MAHKEMESİ :Asliye Hukuk Mahkemesi
Davacı vekili tarafından, davalı aleyhine 08/12/2014 gününde verilen dilekçe ile elatmanın önlenmesi ve ecrimisil istenmesi üzerine Yargıtay 8. Hukuk Dairesinin bozma ilamına uyularak yapılan duruşma sonunda; elatmanın önlenmesi talebi yönünden karar verilmesine yer olmadığına, ecrimisil talebi yönünden davanın kısmen kabulüne dair verilen 19/11/2020 günlü hükmün Yargıtayca incelenmesi davalı vekili tarafından istenilmekle süresinde olduğu anlaşılan temyiz dilekçesinin kabulüne karar verildikten sonra dosya ve içerisindeki bütün evrak incelenerek gereği düşünüldü:
K A R A R
Dava; el atmanın önlenmesi ve ecrimisil istemine ilişkindir.
Davacı vekili; davacıya ait 475 ada 11 parsel numaralı taşınmazında bulunan binasının üst katında davalının uzun zamandır işgalci olarak oturduğunu, davalının müdahalesinin men'ine ve ecrimisile karar verilmesini talep ve dava etmiştir.
Davalı vekili; davanın reddini savunmuştur.
Mahkemece, meni müdahale talebi yönünden taşınmaz dava sırasında tahliye edildiği için konusu kalmayan bu talep yönünden karar oluşturulmasına yer olmadığına, ecrimisil talebi yönünden açılan davanın sübuta ermediğinden reddine dair verilen kararın davacı vekili tarafından temyiz edilmesi üzerine Yargıtay 8. Hukuk Dairesinin 2018/8070 E.-2019/11609 K. sayılı ilamı ile "...mahkemece ecrimisil isteminin reddine karar verilmiş ise de; dosya kapsamında yapılan incelemede taksim hususunu kanıtlayacak bir belge ya da tanık beyanına rastlanmamış, tapu kaydında yapılan incelemede davalının ve davalının dayanak gösterdiği kira sözleşmesindeki kiralayan Nedret'in kayıttan kaynaklı bir hakkının mevcut olmadığı görülmüştür.
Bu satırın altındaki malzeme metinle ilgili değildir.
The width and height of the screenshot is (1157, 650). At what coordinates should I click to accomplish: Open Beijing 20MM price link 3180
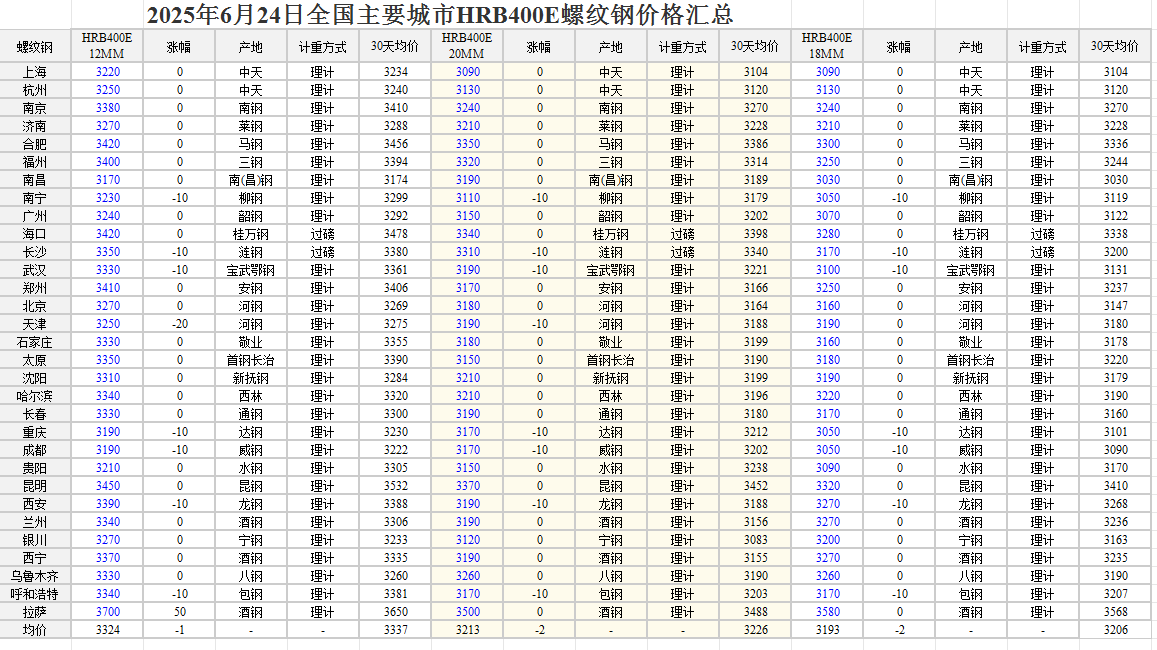pyautogui.click(x=467, y=306)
Tüm bunlar birlikte değerlendirildiğinde davacının payı oranında ecrimisile karar verilmesi gerekirken, ecrimisil isteminin reddi doğru görülmemiştir..." gerekçesiyle hükmün bozulmasına karar verilmiştir.
Mahkemece bozma ilamına uyularak men’i müdahale talebi yönünden taşınmaz tahliye edilmiş olmakla, konusu kalmayan bu talep yönünden karar oluşturulmasına yer olmadığına, ecrimisil talebi yönünden davacının davasının kısmen kabulü ile, 04/01/2012 ila 08/12/2014 tarihleri arasını kapsayan 18.999,17 TL'nin dönem sonlarından itibaren işleyecek yasal faizi ile birlikte davalıdan alınarak davacıya verilmesine, fazlaya ilişkin istemin reddine karar verilmiştir.
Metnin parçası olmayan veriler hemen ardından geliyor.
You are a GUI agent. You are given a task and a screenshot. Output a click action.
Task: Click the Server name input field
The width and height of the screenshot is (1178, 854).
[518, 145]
Hükmü davalı vekili temyiz etmiştir.
Bilindiği, gerek öğretide ve gerekse yargısal uygulamalarda ifade edildiği üzere ecrimisil, diğer bir deyişle haksız işgal tazminatı, zilyet olmayan malikin, malik olmayan kötüniyetli zilyetten isteyebileceği bir tazminat olup, 08.03.1950 tarih 22/4 sayılı İçtihadı Birleştirme Kararında; fuzuli işgalin tarafların karşılıklı birbirine uygun iradeleri ile kurduğu kira sözleşmesine benzetilemeyeceği, niteliği itibarı ile haksız bir eylem sayılması gerektiği, haksız işgal nedeniyle oluşan zararın tazmin edilmesi gerekeceği vurgulanmıştır. Ecrimisil, haksız işgal nedeniyle tazminat olarak nitelendirilen özel bir zarar giderim biçimi olması nedeniyle, en azı kira geliri karşılığı zarardır. Bu nedenle, haksız işgalden doğan normal kullanma sonucu eskime şeklinde oluşan olumlu zarar ile kullanmadan kaynaklanan olumlu zarar ile malik ya da zilyedin yoksun kaldığı fayda (olumsuz zarar) ecrimisilin kapsamını belirler. Haksız işgal, haksız eylem niteliğindedir. (YHGK'nun 25.02.2004 gün ve 2004/1-120-96 sayılı kararı)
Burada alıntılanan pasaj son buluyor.